Copy every one of the items below word for word, keeping each line unchanged.
*** PROVIDED MATERIAL
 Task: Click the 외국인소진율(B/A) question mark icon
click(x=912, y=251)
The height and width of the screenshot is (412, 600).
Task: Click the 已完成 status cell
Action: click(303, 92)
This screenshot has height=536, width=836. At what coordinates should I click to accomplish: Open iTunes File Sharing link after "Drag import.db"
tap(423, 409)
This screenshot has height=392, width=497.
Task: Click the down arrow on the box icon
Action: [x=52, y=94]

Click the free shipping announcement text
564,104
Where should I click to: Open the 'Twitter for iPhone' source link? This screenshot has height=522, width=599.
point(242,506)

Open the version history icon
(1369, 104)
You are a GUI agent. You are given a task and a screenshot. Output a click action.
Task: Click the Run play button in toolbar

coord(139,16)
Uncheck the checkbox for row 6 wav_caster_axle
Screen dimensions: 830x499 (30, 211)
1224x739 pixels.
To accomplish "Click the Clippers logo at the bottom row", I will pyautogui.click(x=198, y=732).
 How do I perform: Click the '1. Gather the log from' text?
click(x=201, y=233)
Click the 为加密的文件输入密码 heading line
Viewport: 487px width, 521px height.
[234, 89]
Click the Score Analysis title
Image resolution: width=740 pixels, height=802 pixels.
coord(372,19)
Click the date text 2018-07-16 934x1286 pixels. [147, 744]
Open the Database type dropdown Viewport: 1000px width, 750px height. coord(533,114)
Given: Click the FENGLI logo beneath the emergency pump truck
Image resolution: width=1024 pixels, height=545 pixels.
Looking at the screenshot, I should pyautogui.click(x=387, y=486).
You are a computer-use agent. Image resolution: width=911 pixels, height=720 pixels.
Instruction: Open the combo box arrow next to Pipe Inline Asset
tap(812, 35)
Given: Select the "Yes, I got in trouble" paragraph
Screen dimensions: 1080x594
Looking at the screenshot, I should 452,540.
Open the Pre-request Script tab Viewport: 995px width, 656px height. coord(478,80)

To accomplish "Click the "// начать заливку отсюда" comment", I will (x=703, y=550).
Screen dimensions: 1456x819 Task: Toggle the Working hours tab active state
******
= TASK SOLUTION =
 Task: Click the 외국인소진율(B/A) question mark icon
click(x=912, y=251)
The height and width of the screenshot is (412, 600).
Task: Click the 已完成 status cell
Action: click(303, 92)
This screenshot has height=536, width=836. At what coordinates should I click to accomplish: Open iTunes File Sharing link after "Drag import.db"
tap(423, 409)
This screenshot has height=392, width=497.
Task: Click the down arrow on the box icon
Action: [x=52, y=94]

Click the free shipping announcement text
564,104
Where should I click to: Open the 'Twitter for iPhone' source link? This screenshot has height=522, width=599.
point(242,506)

Open the version history icon
(1369, 104)
You are a GUI agent. You are given a task and a screenshot. Output a click action.
Task: Click the Run play button in toolbar

coord(139,16)
Uncheck the checkbox for row 6 wav_caster_axle
Screen dimensions: 830x499 (30, 211)
1224x739 pixels.
To accomplish "Click the Clippers logo at the bottom row", I will pyautogui.click(x=198, y=732).
 How do I perform: Click the '1. Gather the log from' text?
click(x=201, y=233)
Click the 为加密的文件输入密码 heading line
Viewport: 487px width, 521px height.
[234, 89]
Click the Score Analysis title
Image resolution: width=740 pixels, height=802 pixels.
coord(372,19)
Click the date text 2018-07-16 934x1286 pixels. [147, 744]
Open the Database type dropdown Viewport: 1000px width, 750px height. coord(533,114)
Given: Click the FENGLI logo beneath the emergency pump truck
Image resolution: width=1024 pixels, height=545 pixels.
Looking at the screenshot, I should pyautogui.click(x=387, y=486).
You are a computer-use agent. Image resolution: width=911 pixels, height=720 pixels.
Instruction: Open the combo box arrow next to Pipe Inline Asset
tap(812, 35)
Given: Select the "Yes, I got in trouble" paragraph
Screen dimensions: 1080x594
Looking at the screenshot, I should 452,540.
Open the Pre-request Script tab Viewport: 995px width, 656px height. coord(478,80)

To accomplish "Click the "// начать заливку отсюда" comment", I will (x=703, y=550).
Screen dimensions: 1456x819 Task: Toggle the Working hours tab active state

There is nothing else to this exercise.